What separates Touhou Double Focus from other platformers is that players will have to use both Aya and Momiji if they want to be successful. This means switching between the two characters, which both have separate skills and stamina meters. While both are very capable offensively, I mainly used Aya to attack from a distance (she has an awesome snapshot ability that damages foes that are several feet away from her), while Momiji is designed to be played defensively as she has a block ability. It takes a little bit to get used to, but after battling a few enemies, I really got into the system.
When I first started the game, I immediately entered a medieval castle, spent about 15 minutes exploring, and ended up dying. To my surprise, this death meant I had to restart from the very beginning. Thankfully, after digging through the menus, I found out that the player can turn respawning on, which starts the character back at the screen they died on. I’m not sure either of these options are great (as you can essentially game the respawn system and just die if you want all your health back), but I quickly decided I’d rather have respawning on than have to backtrack to the hub area every time I made significant progress that I didn’t want to lose.
Either way you choose to play, players will end up seeing the “Game Over” screen quite often as Touhou Double Focus isn’t holding back when it comes to difficulty. It actually gets easier over time due to the player getting finding health upgrades and additional skills, but early on a few hits is all it takes to decimate the health bar. Challenge is fine, though, as long as the gameplay feels fair and responsive.
Unfortunately, that’s where Double Focus runs into issues. Unlike other Metroidvania titles on PS4 (like Axiom Verge or Shantae), the gameplay feels very unpolished. From shoddy hit detection to character movement feeling incredibly stiff, the game simply doesn’t control as it should all the time. This leads to a lot of rough situations in a demanding game where players will have to use one character’s special skill, and then immediately switch to another in order to be successful.
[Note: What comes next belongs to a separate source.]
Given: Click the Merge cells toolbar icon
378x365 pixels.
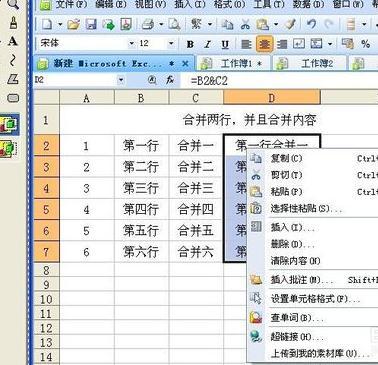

Touhou Double Focus Review (PS4) - PlayStation LifeStyle
While the clunkiness of the gameplay never quite goes away, I did get used to it after getting through the game’s first area (there’s only four). It was the first boss fight where the gameplay really got to shine, as it really took advantage of the game’s mechanics. As you can see in the gameplay video embedded above, the boss requires near-perfection from the player as one screw up will do a healthy dent to the health gauge. This means that players constantly have to switch between the two characters, and make sure that they defend attacks with Momiji.
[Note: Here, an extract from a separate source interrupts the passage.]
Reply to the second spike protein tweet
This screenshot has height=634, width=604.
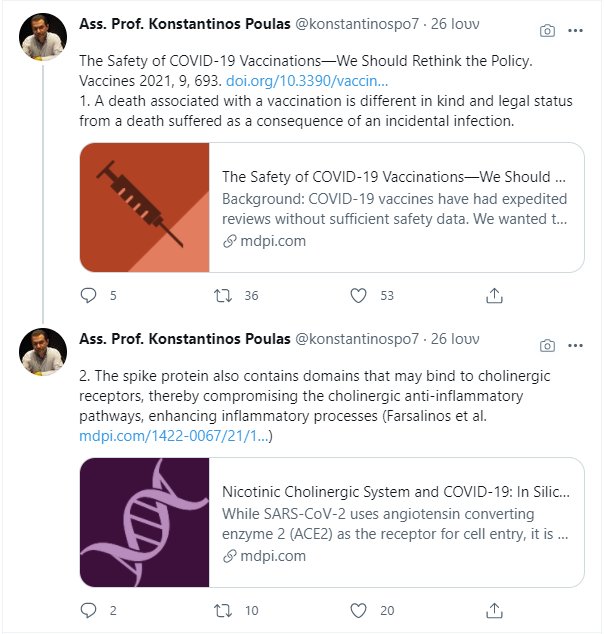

There aren’t many boss fights (and some aren’t even really fights as one later one is merely an obstacle course race), but they do end up being the star of the game. Besides that, there’s not much to praise about the standard Metroidvania areas that players will be running around. The level design isn’t particularly interesting, and it mostly feels like filler until these big moments occur.
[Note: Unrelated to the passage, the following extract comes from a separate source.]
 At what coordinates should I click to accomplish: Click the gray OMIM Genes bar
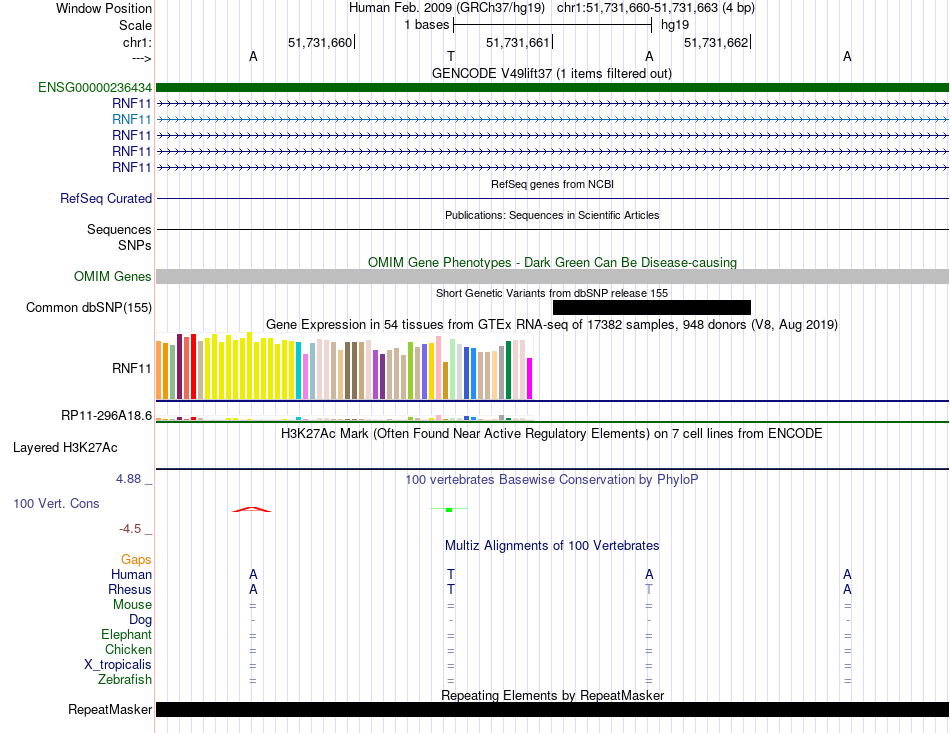pos(552,276)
While the levels may not be that fun to play, they are pretty nice to look at. Each area has a different theme (my favorite being one based upon fairy tales), and all of the enemies in an area will be unique to it. For example, in the fairy area, there were characters dressed up like the big bad wolf, and other familiar tropes. It’s nice to see unique artwork, especially in a game that isn’t very long.
Too Little, Too Late
It’s really too bad that the gameplay isn’t more polished, as there’s a lot to like here. Sadly, the challenging boss battles (which are absolutely the best part of the game) and varied enemy design can’t overcome the sloppy execution. The switching mechanics that the game is built around could be a lot of fun, they’d just have to be in a better game.
It doesn’t help matters that Double Focus is very short, and only lasts about three hours (although players more skilled than I am will be able to beat it faster). Despite being very short, the game actually gets artificially lengthened near the end by sending the player on several extremely boring fetch quests. For example, players must find a pagoda in the desert area, and bring it back to the castle in order to make progress in the water area. The backtracking feels extremely tedious, and it feels like just another excuse to have the player trudge through areas again.
There are some really great ideas found within Touhou Double Focus, but they aren’t fully executed here. The gameplay needs to be tighter if it’s going to focus on difficulty, and it pales in comparison to other difficult platformers like Shantae. If you get this as part of the physical copy of Touhou Genso Wanderer then by all means check it out, but Double Focus leaves a lot to be desired by itself.